In this study, we developed and validated machine learning algorithms to predict individual, patient-reported satisfaction with breasts at 2-year follow-up to better inform decision-making for women undergoing cancer-related mastectomy and subsequent implant-based or autologous breast reconstruction.
2. Methods
2.1. Patient recruitment and selection
Patients were recruited as part of an international multicenter trial (Mastectomy Reconstruction Outcomes Consortium (MROC) study, NCT01723423). MROC patient recruitment was from 2012 to 2015, while data collection went from 2012 to 2017. The trial was conducted at 11 study sites across the US and Canada and included women who underwent cancer-related mastectomy and subsequent breast reconstruction. Study participants were followed-up for two years after surgery. Choice of breast reconstructive procedure was not randomly assigned but based on surgeon and patient preferences. Further details are published elsewhere [5,14]. Ethics approval was obtained from all study sites and all patients gave their written informed consent.

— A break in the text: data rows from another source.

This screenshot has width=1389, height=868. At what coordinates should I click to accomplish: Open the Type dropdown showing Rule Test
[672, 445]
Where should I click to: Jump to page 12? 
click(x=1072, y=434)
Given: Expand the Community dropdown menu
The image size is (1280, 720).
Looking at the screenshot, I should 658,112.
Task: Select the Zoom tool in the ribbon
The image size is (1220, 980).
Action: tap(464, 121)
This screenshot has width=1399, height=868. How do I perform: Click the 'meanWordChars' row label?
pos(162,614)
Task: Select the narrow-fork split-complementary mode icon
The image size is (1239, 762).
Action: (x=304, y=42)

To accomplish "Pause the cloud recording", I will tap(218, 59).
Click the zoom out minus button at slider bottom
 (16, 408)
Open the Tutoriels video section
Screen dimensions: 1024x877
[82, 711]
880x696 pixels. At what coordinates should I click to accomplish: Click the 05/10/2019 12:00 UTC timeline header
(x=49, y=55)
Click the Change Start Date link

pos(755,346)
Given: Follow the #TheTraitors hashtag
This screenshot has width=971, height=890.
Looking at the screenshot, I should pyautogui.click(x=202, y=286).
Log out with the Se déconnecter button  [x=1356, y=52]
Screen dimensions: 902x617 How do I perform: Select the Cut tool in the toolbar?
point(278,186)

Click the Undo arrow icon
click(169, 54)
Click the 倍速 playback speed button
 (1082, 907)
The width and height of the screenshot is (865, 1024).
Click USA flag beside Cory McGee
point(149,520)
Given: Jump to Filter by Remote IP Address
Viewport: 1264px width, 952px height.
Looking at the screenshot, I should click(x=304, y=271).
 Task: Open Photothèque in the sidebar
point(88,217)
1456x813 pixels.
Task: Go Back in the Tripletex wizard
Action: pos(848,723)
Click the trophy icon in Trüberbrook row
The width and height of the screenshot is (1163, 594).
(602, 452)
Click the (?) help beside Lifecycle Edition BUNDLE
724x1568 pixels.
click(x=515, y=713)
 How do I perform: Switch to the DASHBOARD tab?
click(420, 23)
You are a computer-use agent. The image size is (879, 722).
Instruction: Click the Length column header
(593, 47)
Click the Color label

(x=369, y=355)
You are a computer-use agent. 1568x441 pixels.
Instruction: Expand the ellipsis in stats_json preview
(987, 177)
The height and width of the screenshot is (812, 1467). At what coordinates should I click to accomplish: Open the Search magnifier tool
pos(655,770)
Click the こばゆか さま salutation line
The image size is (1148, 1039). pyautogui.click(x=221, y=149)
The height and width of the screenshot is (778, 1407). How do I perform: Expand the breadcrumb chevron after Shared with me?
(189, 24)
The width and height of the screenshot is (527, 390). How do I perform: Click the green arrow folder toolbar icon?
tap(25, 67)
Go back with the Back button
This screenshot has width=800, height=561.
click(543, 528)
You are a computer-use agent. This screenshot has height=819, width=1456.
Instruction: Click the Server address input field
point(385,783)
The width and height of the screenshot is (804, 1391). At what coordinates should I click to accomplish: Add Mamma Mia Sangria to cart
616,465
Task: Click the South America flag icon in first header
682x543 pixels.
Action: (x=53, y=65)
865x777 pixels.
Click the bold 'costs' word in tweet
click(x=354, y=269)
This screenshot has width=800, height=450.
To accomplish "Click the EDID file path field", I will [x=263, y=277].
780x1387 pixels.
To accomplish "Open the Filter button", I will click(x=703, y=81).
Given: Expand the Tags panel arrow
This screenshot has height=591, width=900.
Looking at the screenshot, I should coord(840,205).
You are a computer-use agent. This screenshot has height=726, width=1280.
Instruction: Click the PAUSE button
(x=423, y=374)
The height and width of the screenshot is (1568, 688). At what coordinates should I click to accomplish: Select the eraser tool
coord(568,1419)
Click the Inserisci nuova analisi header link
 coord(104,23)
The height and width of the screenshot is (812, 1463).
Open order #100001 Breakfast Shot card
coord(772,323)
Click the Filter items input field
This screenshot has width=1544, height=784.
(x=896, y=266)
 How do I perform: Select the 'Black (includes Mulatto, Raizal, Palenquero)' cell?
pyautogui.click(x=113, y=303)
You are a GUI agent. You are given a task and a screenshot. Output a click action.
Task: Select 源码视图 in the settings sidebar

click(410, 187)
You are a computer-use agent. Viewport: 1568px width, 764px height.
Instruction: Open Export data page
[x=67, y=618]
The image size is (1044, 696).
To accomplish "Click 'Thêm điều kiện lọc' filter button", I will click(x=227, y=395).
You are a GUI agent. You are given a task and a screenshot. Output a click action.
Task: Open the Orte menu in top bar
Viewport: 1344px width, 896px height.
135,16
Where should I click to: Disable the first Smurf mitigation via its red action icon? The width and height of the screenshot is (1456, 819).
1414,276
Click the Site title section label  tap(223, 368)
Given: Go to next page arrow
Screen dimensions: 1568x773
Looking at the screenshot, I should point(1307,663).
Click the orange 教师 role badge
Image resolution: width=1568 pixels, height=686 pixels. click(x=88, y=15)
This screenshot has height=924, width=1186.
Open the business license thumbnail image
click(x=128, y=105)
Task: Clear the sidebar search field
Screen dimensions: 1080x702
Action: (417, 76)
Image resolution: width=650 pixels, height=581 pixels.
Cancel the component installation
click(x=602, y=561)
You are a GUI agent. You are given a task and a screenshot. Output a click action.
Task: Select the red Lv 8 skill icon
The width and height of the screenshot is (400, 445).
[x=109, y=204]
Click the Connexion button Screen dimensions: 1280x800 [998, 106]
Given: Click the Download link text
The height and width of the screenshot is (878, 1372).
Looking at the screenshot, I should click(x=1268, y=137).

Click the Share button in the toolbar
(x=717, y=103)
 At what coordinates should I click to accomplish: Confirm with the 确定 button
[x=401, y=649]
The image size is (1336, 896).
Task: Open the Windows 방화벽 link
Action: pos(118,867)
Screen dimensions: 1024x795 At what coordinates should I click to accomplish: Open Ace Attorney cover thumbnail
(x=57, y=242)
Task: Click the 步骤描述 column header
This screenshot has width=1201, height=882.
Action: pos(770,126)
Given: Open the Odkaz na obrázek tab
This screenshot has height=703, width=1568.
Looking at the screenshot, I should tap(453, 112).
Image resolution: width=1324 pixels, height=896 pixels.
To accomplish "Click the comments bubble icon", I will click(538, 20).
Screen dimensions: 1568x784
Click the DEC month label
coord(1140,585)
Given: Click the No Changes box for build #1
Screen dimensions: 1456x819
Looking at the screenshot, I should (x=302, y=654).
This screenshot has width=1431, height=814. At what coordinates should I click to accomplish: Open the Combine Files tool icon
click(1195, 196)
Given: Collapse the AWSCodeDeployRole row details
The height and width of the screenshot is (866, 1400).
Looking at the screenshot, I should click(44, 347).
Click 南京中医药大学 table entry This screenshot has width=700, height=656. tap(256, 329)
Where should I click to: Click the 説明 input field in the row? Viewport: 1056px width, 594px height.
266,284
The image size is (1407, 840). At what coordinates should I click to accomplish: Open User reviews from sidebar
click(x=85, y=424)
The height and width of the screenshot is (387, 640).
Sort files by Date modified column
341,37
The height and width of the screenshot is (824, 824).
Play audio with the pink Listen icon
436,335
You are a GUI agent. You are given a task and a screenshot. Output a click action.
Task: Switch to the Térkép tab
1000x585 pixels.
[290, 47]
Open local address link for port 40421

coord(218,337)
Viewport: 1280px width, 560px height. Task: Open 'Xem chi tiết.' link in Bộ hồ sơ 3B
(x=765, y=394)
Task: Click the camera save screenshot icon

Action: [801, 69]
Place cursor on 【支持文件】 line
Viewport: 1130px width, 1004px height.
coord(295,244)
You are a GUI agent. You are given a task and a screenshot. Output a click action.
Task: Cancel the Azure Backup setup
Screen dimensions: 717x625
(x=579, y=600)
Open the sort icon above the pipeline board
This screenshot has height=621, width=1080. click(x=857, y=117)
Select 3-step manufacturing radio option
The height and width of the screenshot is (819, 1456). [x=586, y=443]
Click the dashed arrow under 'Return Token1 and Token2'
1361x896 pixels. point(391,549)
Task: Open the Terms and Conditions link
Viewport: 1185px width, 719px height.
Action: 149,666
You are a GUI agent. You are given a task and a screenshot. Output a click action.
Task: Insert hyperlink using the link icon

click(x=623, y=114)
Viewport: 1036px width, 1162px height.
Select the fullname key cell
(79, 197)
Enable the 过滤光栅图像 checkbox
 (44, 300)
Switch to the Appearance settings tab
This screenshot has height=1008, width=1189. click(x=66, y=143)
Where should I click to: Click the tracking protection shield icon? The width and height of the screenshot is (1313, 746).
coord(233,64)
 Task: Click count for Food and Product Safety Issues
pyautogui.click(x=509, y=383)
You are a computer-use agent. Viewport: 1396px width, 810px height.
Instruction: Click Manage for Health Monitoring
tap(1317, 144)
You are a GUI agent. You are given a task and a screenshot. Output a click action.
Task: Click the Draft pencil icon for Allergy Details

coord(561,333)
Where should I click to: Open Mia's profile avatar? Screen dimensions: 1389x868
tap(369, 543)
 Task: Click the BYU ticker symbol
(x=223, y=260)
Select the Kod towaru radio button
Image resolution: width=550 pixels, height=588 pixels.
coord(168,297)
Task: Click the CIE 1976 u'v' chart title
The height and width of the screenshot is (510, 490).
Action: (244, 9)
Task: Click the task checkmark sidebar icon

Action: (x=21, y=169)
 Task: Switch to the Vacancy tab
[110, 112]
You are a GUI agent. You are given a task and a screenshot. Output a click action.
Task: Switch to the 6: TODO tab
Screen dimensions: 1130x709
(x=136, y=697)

Inclusion criteria of the MROC study were patient age 18 years or older, prophylactic or therapeutic, bilateral or unilateral, immediate or delayed, implant-based or autologous breast reconstruction. Exclusion criteria included previously failed breast reconstruction attempts.
2.2. Design and definitions
In this analysis, we developed and validated machine learning algorithms to predict changes in individual patient-reported satisfaction with reconstructed breasts at 2-year follow-up prior to the initiation of the breast reconstruction process.
Patient-reported satisfaction with breasts was measured using the BREAST-Q ‘Satisfaction with Breasts’ subscale, a gold-standard measure for assessing patient-reported outcomes for women with breast cancer [15,16]. As described previously, we defined three types of outcome: improved, worsened, or stable satisfaction [17]. Changes greater than or equal to the minimal clinically important difference (MCID) were used as the outcome for both worsened (negative clinically-meaningful change in post-operative scores compared to baseline) and improved satisfaction with breasts (positive change compared to pre-operative score) [18].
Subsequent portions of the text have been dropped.